Many believe that boredom masks an underlying sense of emptiness.  According to existential theorists, this emptiness is caused by lacking a purpose or meaning in one's life.  (This may or may not be due to childhood experiences).  Without a clear purpose, everything seems pointless.  If there is no purpose to a particular activity, why do it?  For one with no purpose in life, all activities are meaningless. 

So what can be done to help the chronically bored?  I will suggest a few techniques, but these are by no means exhaustive.

In researching ways to alleviate chronic boredom, I discovered that boredom is more prevalent among people with an external (versus internal) orientation.  To be externally oriented is to be habitually focused on the external environment.  When an externally oriented person feels bored he attributes it to an under-stimulating environment.  Because he sees the external environment as causing his boredom, he looks to the external environment to relieve it.  Unfortunately, this strategy is almost always ineffective, at least for the chronically bored. 

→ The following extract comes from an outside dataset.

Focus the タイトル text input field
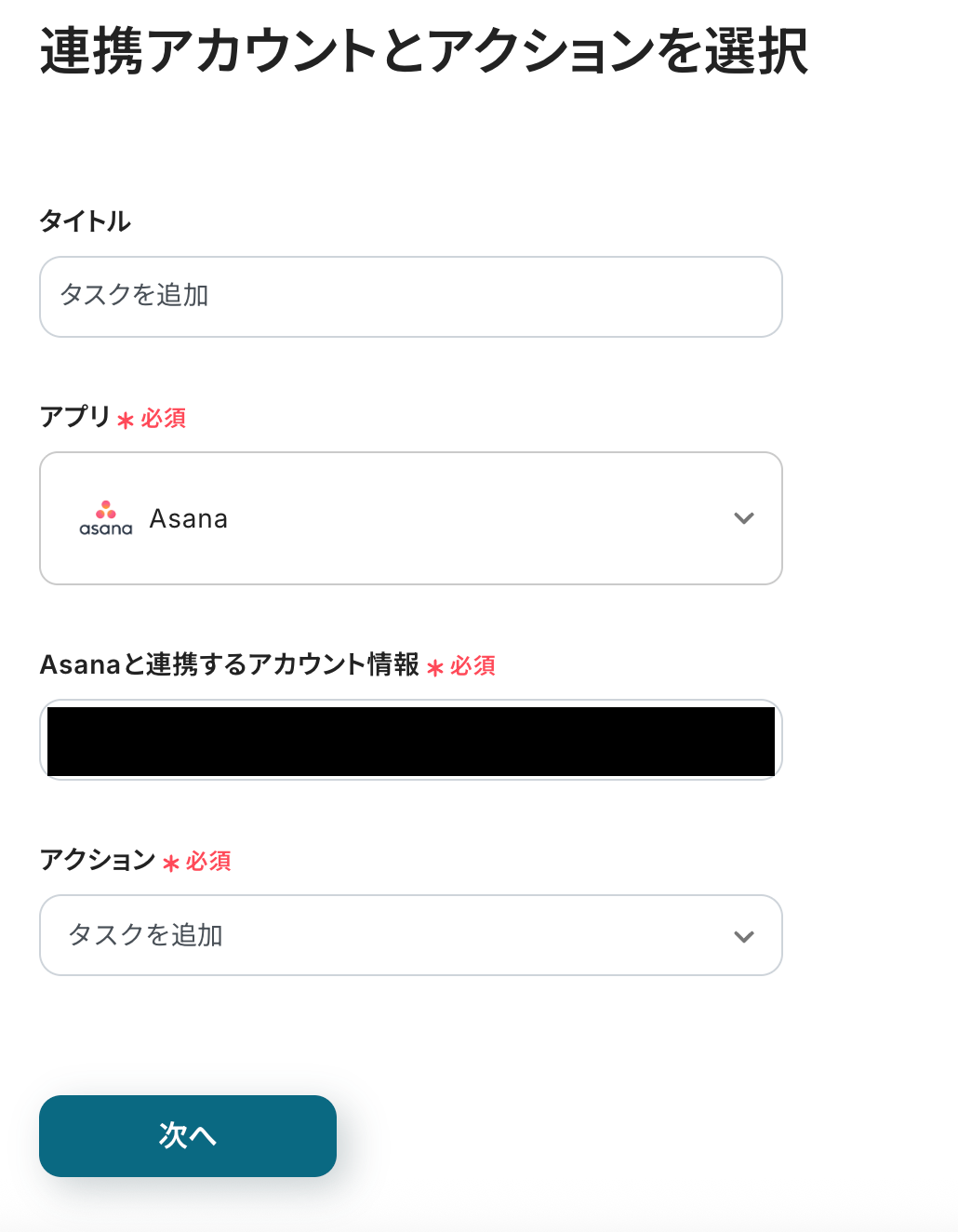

The conclusion I draw from this information is as follows: if the external environment doesn't hold the answer, perhaps it would help to turn one's attention inward instead.  What would happen if sufferers of chronic boredom adopted a curious stance towards their condition?  What if they attended to the physical sensations that accompany their boredom and observed how they change over time?  I suspect they might begin to see through (or perhaps beneath) the boredom.  If nothing else, they'd learn to tolerate the emotion and to simply be with themselves.  This alone would go a long way towards quieting their eternal restlessness.

De Chenne suggests that chronically bored people lack knowledge of their emotional and psychological needs.  Consequently, he suggests helping the chronically bored to clarify their needs and interests.  Once they determine what they need, they are better able to seek out activities that will satisfy and  fulfill these needs.

Now for my final suggestion.  If everything seems meaningless (and therefore boring), it seems logical that creating, discovering, identifying, or clarifying one's purpose in life would be beneficial.  This is admittedly a large task and it might seem too daunting for some.  If this is the case, start by simply taking the focus off of self and doing something kind or helpful for someone else.